If a line of the material contains "agent", copy it.

------------------------------------------------------------------------

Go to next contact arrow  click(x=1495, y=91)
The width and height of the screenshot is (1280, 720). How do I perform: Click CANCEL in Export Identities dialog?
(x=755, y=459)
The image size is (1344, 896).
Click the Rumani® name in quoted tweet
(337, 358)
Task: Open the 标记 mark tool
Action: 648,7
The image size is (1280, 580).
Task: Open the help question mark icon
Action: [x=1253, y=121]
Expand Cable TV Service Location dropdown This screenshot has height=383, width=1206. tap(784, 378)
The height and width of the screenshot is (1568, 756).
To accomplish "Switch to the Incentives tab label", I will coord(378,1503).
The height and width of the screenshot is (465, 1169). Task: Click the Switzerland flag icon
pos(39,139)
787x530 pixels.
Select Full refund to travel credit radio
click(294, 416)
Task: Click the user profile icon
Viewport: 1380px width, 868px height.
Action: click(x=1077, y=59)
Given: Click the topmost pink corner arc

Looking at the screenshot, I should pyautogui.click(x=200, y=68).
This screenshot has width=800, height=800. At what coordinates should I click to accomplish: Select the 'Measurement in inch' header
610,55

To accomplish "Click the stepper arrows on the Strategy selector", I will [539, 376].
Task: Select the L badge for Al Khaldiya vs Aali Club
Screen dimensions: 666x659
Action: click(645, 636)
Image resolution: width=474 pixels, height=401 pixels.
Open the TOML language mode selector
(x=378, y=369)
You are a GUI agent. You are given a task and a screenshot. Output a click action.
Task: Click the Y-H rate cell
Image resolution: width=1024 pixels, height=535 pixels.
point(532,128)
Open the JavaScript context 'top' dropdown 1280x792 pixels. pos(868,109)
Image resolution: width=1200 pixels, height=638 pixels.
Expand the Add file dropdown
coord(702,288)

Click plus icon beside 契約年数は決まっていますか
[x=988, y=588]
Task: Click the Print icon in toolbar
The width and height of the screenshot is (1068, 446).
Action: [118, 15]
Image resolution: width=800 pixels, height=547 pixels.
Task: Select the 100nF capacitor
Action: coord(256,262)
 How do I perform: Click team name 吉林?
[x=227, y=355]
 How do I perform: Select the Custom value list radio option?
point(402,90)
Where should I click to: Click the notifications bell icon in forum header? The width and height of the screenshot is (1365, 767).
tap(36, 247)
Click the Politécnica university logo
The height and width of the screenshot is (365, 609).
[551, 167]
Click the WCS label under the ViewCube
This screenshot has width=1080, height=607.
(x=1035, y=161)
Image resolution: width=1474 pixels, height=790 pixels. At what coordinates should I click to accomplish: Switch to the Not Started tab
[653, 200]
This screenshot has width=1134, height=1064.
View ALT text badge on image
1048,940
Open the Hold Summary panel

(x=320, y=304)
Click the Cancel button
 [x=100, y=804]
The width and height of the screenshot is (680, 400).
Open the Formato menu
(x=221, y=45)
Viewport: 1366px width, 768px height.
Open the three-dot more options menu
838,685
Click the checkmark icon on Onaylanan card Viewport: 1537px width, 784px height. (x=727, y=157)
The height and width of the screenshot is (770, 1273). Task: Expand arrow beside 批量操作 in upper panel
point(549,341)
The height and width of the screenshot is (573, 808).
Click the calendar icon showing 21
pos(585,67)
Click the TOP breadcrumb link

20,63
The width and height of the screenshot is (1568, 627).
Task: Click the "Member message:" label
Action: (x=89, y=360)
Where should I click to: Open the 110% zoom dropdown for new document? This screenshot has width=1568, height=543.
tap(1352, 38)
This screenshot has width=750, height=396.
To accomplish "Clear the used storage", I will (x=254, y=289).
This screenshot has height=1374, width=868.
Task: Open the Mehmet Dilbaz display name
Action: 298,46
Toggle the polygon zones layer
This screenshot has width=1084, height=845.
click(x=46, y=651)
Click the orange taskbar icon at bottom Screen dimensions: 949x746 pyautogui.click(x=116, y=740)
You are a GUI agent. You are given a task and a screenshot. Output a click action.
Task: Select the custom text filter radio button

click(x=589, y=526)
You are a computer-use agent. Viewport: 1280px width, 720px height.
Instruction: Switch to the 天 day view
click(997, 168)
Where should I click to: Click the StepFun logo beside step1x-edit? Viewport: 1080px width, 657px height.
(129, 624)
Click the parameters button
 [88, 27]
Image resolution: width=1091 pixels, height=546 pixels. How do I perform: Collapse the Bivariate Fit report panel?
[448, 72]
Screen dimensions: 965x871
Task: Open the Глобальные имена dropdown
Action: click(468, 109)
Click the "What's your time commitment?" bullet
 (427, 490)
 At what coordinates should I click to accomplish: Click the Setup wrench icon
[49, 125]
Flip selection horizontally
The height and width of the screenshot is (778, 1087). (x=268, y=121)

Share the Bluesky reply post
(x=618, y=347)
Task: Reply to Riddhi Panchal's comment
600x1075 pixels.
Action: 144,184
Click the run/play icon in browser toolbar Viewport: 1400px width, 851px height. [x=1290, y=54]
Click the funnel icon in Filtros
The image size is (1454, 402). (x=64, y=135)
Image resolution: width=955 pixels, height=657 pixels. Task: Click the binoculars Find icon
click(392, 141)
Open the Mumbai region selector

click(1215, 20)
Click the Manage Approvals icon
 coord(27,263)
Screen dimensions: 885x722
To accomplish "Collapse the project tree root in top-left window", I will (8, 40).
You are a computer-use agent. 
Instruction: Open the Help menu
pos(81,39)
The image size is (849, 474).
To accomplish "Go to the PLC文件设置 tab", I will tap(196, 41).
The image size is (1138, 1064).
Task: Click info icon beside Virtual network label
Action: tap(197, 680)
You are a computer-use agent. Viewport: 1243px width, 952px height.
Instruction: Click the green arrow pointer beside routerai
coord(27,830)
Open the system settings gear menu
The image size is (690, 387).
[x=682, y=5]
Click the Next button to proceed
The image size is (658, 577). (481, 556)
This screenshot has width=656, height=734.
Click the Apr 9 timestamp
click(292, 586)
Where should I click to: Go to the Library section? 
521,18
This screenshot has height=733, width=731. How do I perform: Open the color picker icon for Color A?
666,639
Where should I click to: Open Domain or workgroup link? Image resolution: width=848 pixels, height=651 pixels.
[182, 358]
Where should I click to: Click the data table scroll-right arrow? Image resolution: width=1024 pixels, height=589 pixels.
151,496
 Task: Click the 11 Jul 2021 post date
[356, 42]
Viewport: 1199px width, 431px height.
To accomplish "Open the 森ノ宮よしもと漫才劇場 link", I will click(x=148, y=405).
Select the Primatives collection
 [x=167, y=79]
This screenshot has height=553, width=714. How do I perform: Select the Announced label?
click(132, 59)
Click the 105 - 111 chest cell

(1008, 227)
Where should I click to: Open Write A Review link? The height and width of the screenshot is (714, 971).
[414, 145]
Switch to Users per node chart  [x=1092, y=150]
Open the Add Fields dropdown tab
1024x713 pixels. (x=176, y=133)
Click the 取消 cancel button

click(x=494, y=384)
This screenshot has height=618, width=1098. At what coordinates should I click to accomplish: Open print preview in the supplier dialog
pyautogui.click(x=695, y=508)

------------------------------------------------------------------------

Expected answer:
You are a GUI agent. You are given a task and a screenshot. Output a click action.
You are a GUI agent. You are given a task and a screenshot. Output a click action.
You are a computer-use agent. Viewport: 1280px width, 720px height.
You are a computer-use agent. 
You are a computer-use agent. Viewport: 1243px width, 952px height.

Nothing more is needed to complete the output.